The configuration that causes this isn't actually anything fancy or broken: It's the default Gnome theme (okay, maybe that actually is a broken configuration ;D). It has these self-hiding tiny scroll bars on top of the scrollbar-bearing window's content. These are animated. So whenever you move the mouse over or out of a scrollbar-bearing window in the default Gnome theme, it will redraw itself at a rate of about 30+ redraws per second for one second. If you swipe over it, it will do that, then wait a second, then fade the scrollbars out again, which causes another second of redrawing. While the damaged regions are small (just what's under the scroll bars plus some margins), the wxListCtrl doesn't optimize for partial redraws. It always redraws everything on paint events and relies on the DC's clipper to cull drawing operations outside the damaged regions.

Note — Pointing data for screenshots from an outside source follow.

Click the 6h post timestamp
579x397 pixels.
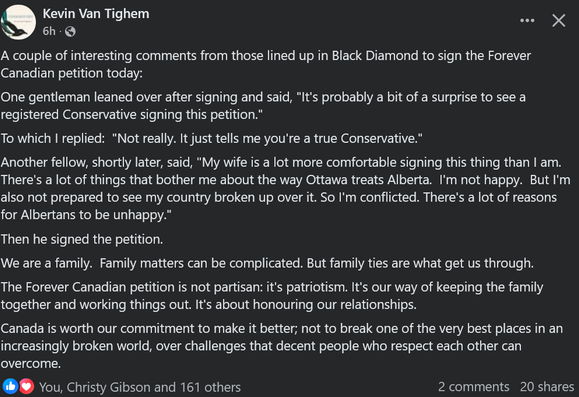point(49,31)
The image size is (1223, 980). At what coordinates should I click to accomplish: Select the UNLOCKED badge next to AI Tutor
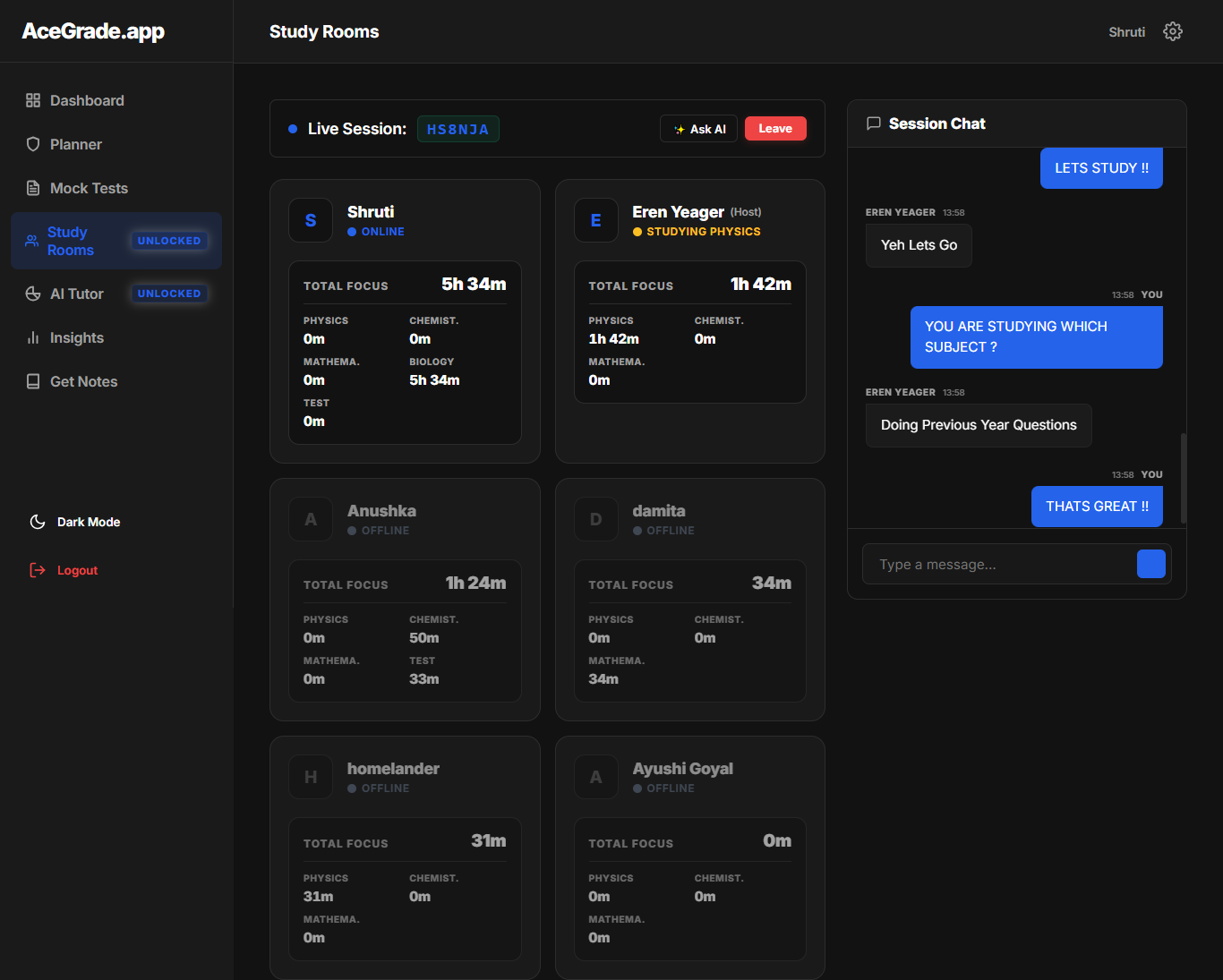coord(168,293)
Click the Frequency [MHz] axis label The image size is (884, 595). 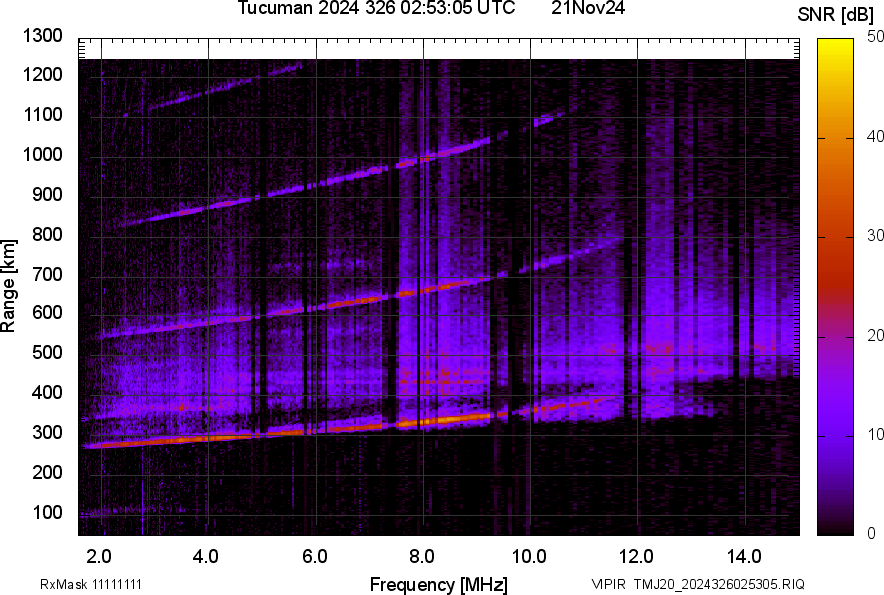point(438,584)
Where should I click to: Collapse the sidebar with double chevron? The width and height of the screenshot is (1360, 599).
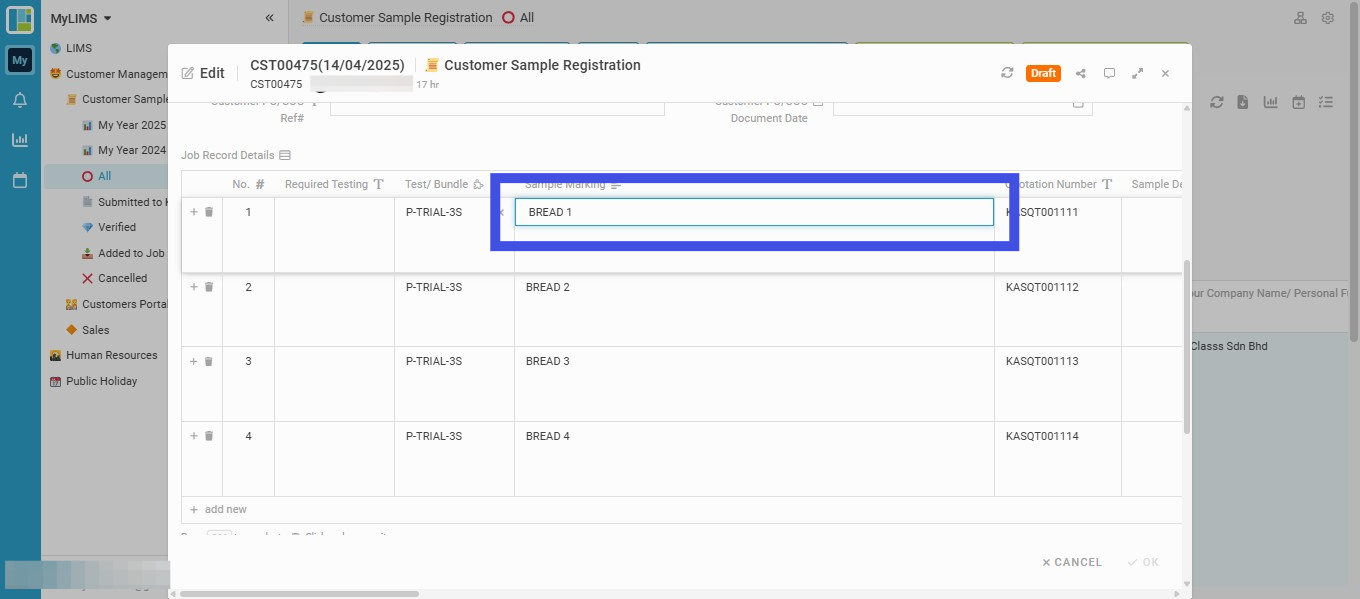[269, 18]
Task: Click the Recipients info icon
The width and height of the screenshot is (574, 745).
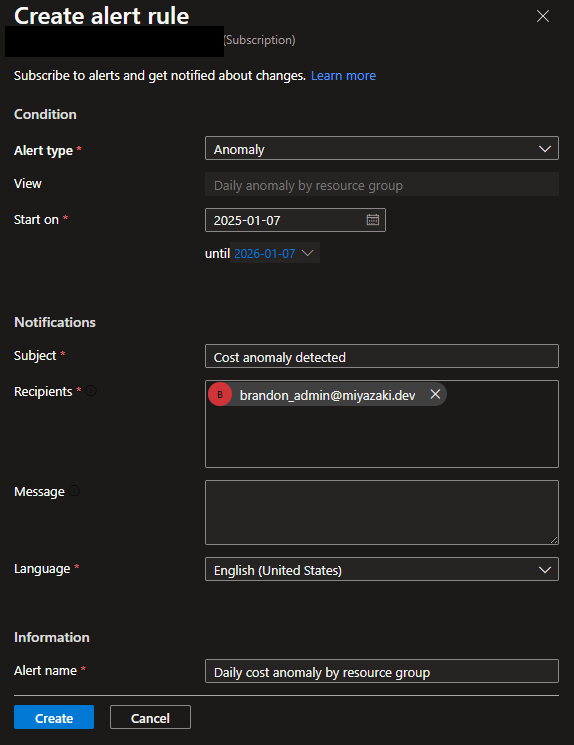Action: click(x=91, y=391)
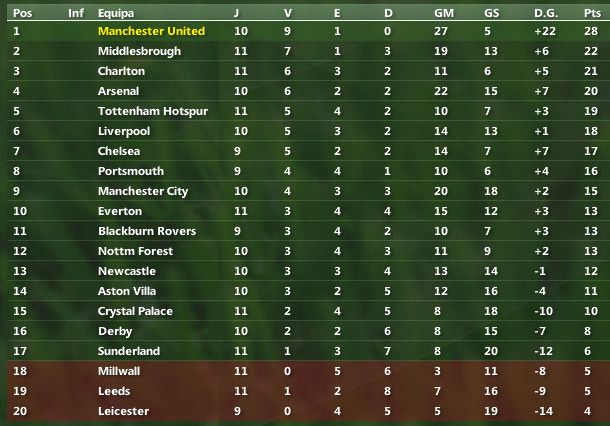Click Nottm Forest team name
Image resolution: width=610 pixels, height=426 pixels.
click(131, 251)
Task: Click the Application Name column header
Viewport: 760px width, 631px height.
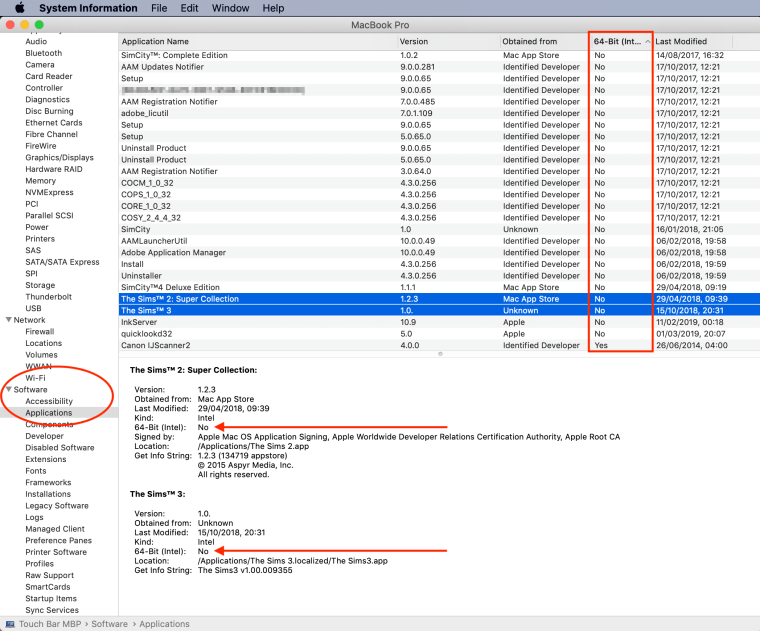Action: click(155, 41)
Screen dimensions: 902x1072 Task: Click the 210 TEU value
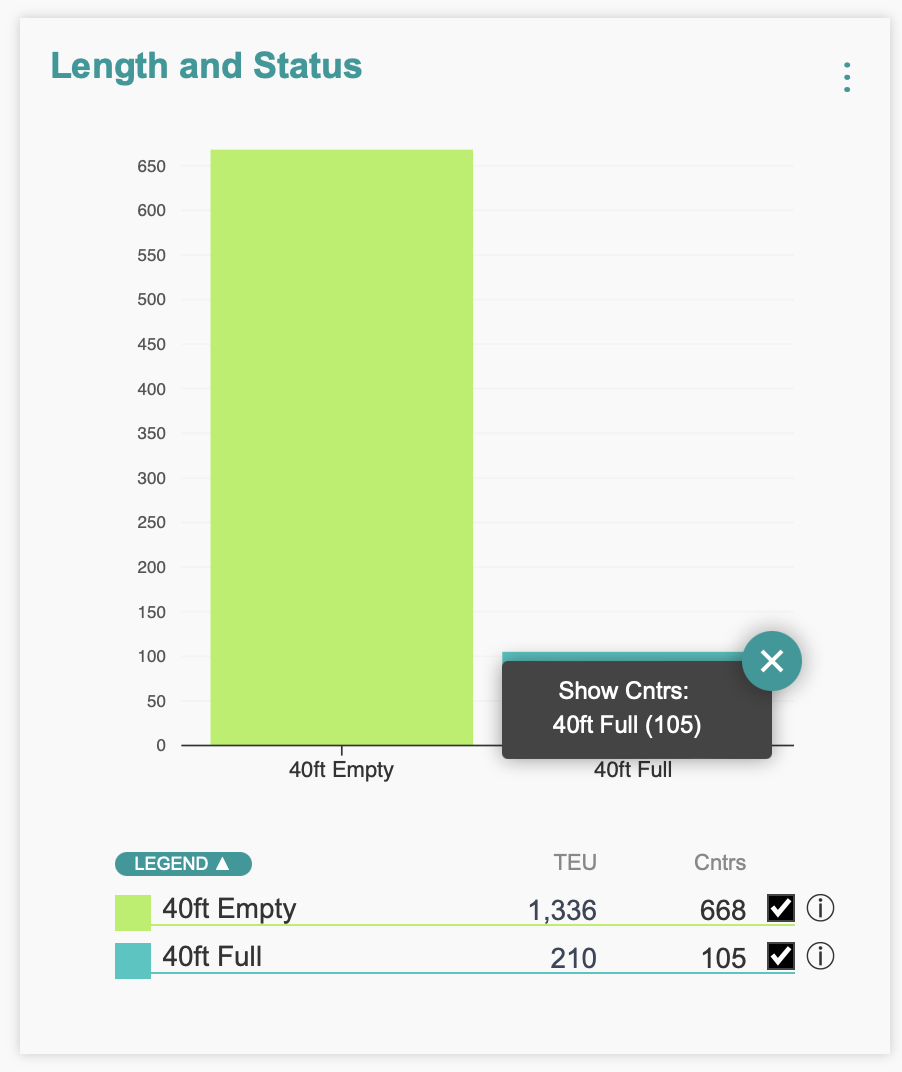point(573,959)
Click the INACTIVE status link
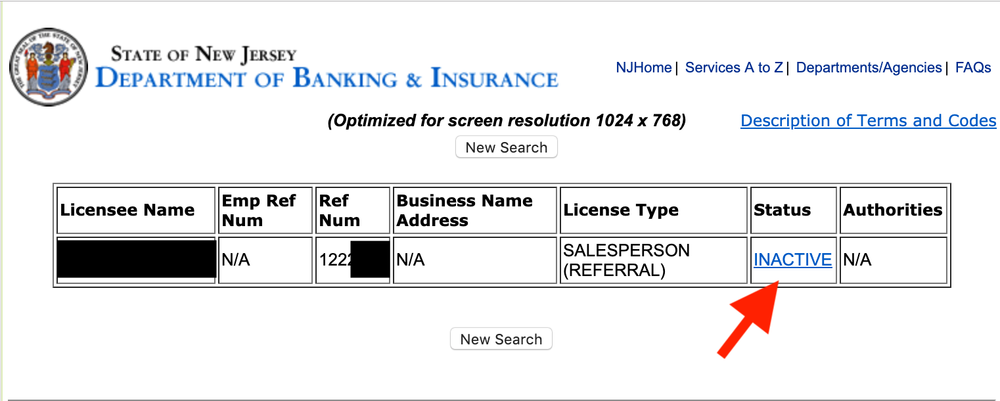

So each animation frame causes the wxListCtrl to do most of the work as if it were redrawing everything, which isn't all that fast. Because there is a constant onslaught on events (probably because GTK tries to redraw at 60 Hz, but my six core workstation is not fast enough to pull that off), it never runs out of events during these animations, and hence Pending() always has events to go on and doesn't return false.

So workaround No. 1 seems to work just fine to reduce the impact of these "Gnome design decisions".

sirk390 commented 3 years ago

I'm not sure it's closed as it autoclosed when I merged, but it's reasonable to add this extra asyncio.sleep and shoudn't create issues.I also updated the package in pypi.

There are clearly still some locks in the event loop, but they are difficult to remove. The ones that I know of are: "Move the window", "Enter in a menu", or "Using Modal dialogs". It would be really cool though to remove all these small locks.

enkore commented 3 years ago

wx is hardcoded to just use wxGUIEventLoop directly for stuff like modal event loops, so there is probably no possibility of easily - or cleanly - injecting our logic into these.

If wx had asyncio-style event loop policies, that wouldn't be a problem. Ironic - I always found event loop policies mildly useless in asyncio... now there'd be an obvious use, but not in asyncio... :D

sirk390 commented 3 years ago

I don't know about GTK or macOS or other implementations, but for windows the issue is with the windows os message loop and not even wxwidgets code (e.g. wx c++ code). It is basically freezes in some situtations like on modals, on menu's and while moving a window.